• _Problem to work on_: Can you rewrite all of the material below with "check box" substituted for "checkbox" and everything else left unchanged? Leave the pictures out of your answer.

• _Supplied records_:
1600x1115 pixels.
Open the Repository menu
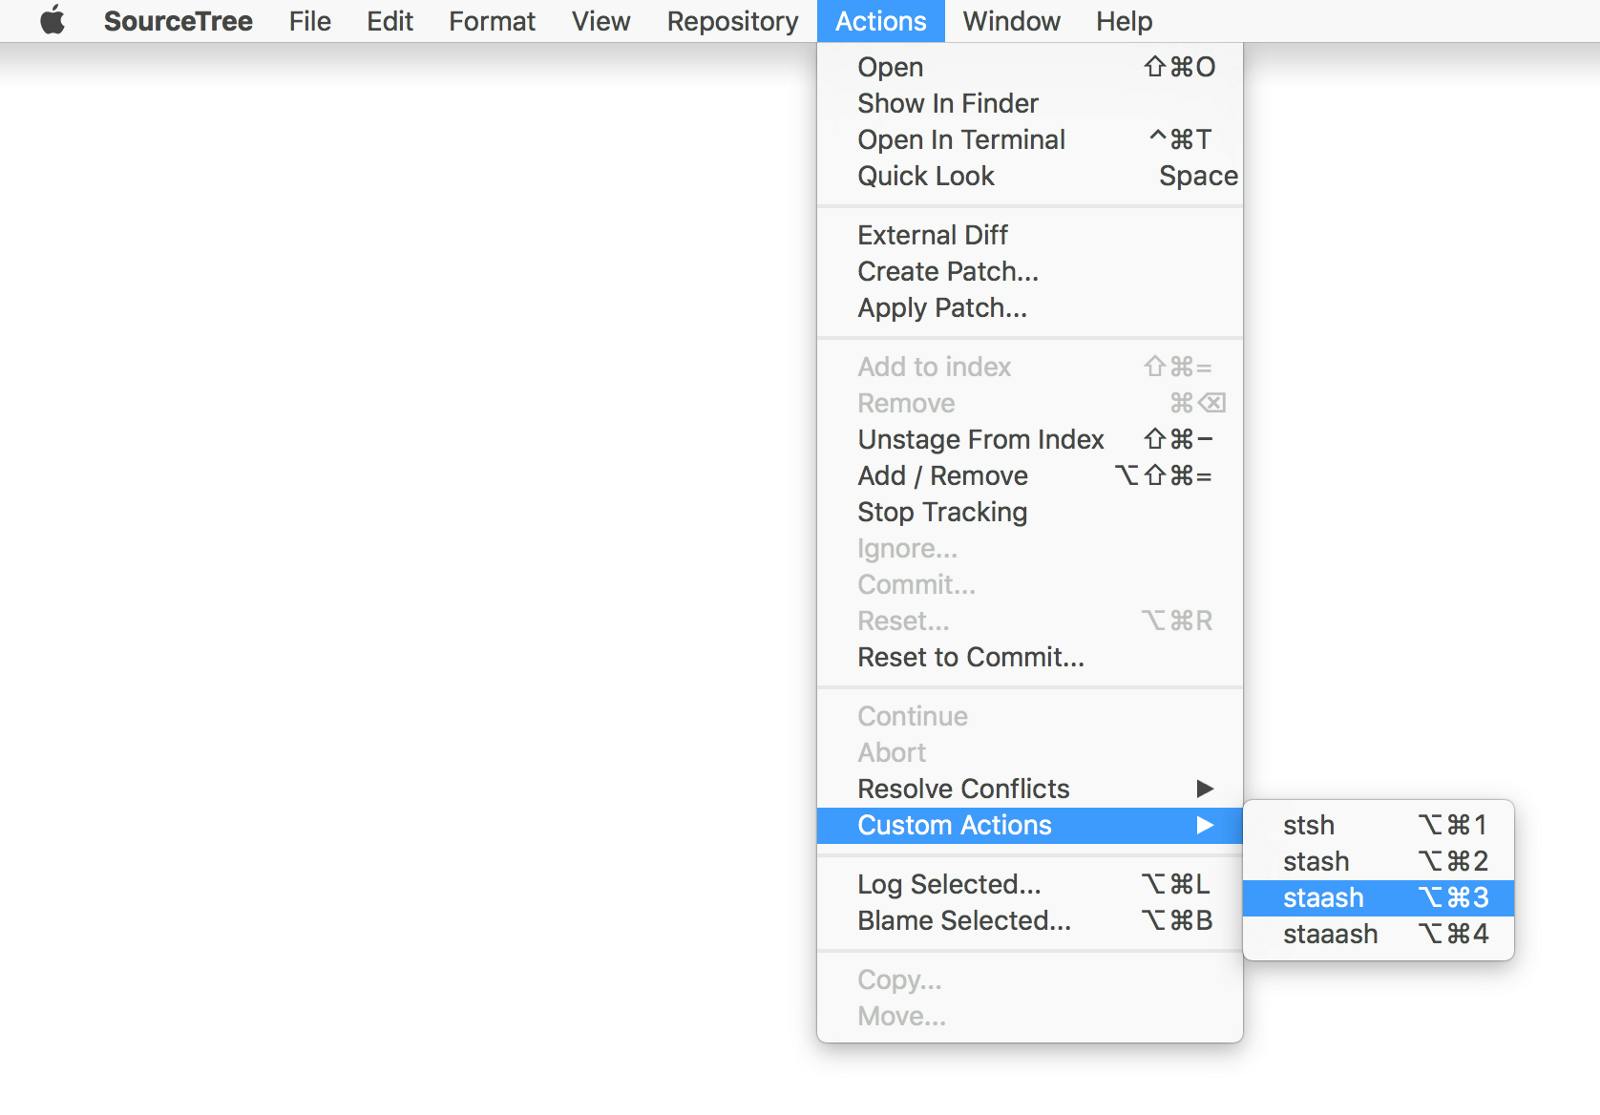(x=732, y=21)
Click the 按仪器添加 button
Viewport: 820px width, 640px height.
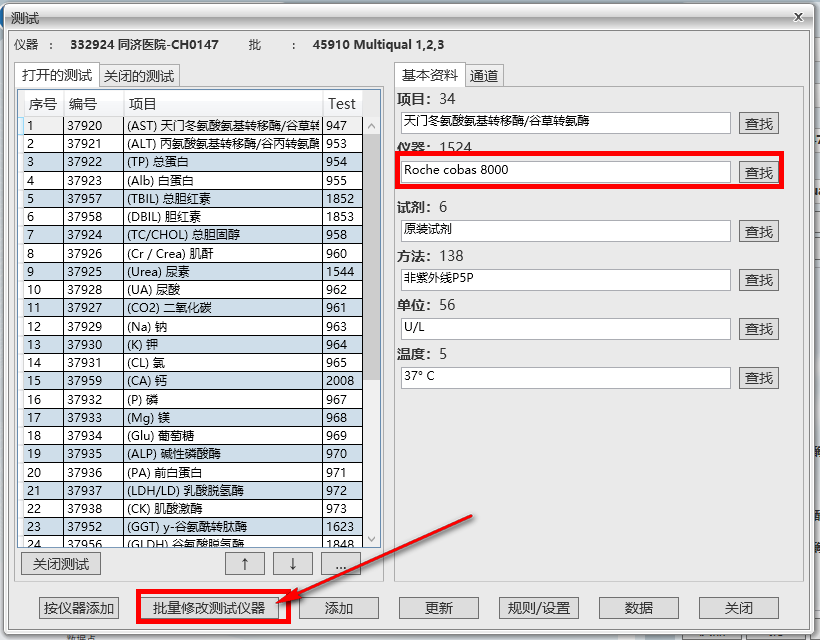[79, 608]
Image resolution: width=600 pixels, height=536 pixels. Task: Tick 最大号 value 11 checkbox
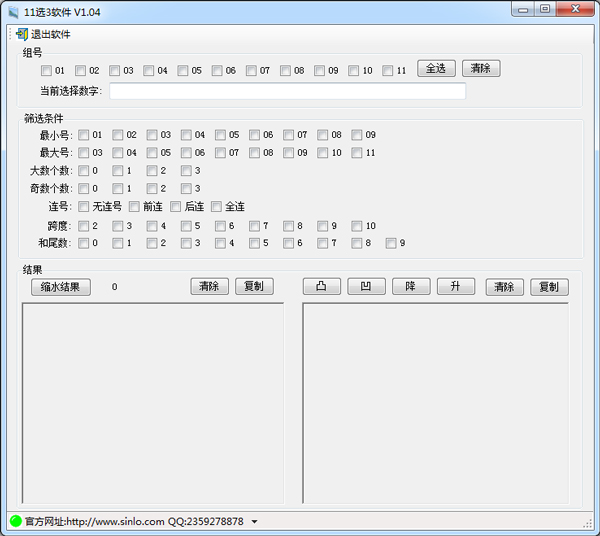click(x=357, y=153)
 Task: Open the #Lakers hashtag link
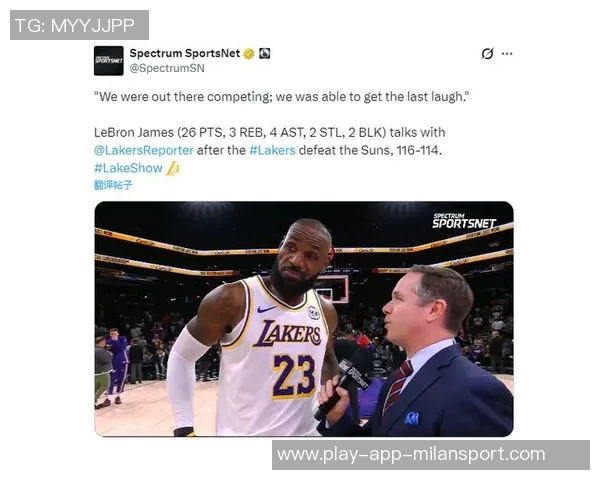pyautogui.click(x=272, y=150)
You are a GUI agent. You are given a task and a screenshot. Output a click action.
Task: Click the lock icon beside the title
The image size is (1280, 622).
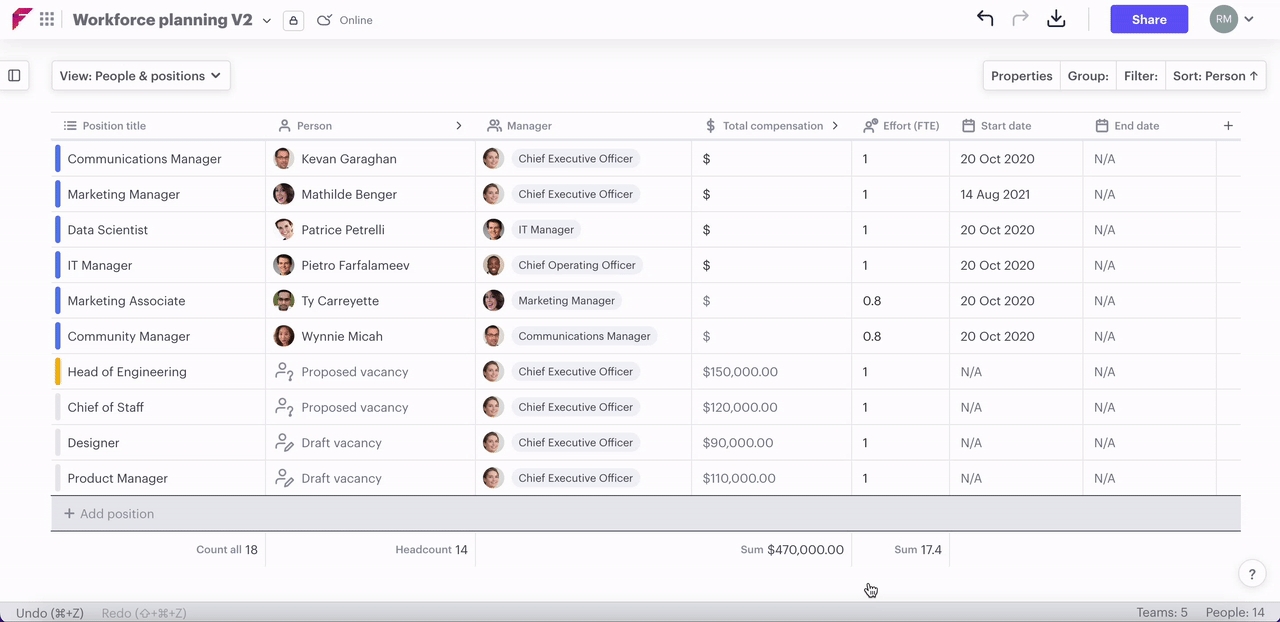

• _Solution for this problem_:
1600x1115 pixels.
Open the Repository menu
(x=732, y=21)
Click the 按仪器添加 button
Viewport: 820px width, 640px height.
[79, 608]
Image resolution: width=600 pixels, height=536 pixels. Task: Tick 最大号 value 11 check box
click(x=357, y=153)
 Task: Open the #Lakers hashtag link
pyautogui.click(x=272, y=150)
You are a GUI agent. You are given a task and a screenshot. Output a click action.
Task: Click the lock icon beside the title
The image size is (1280, 622).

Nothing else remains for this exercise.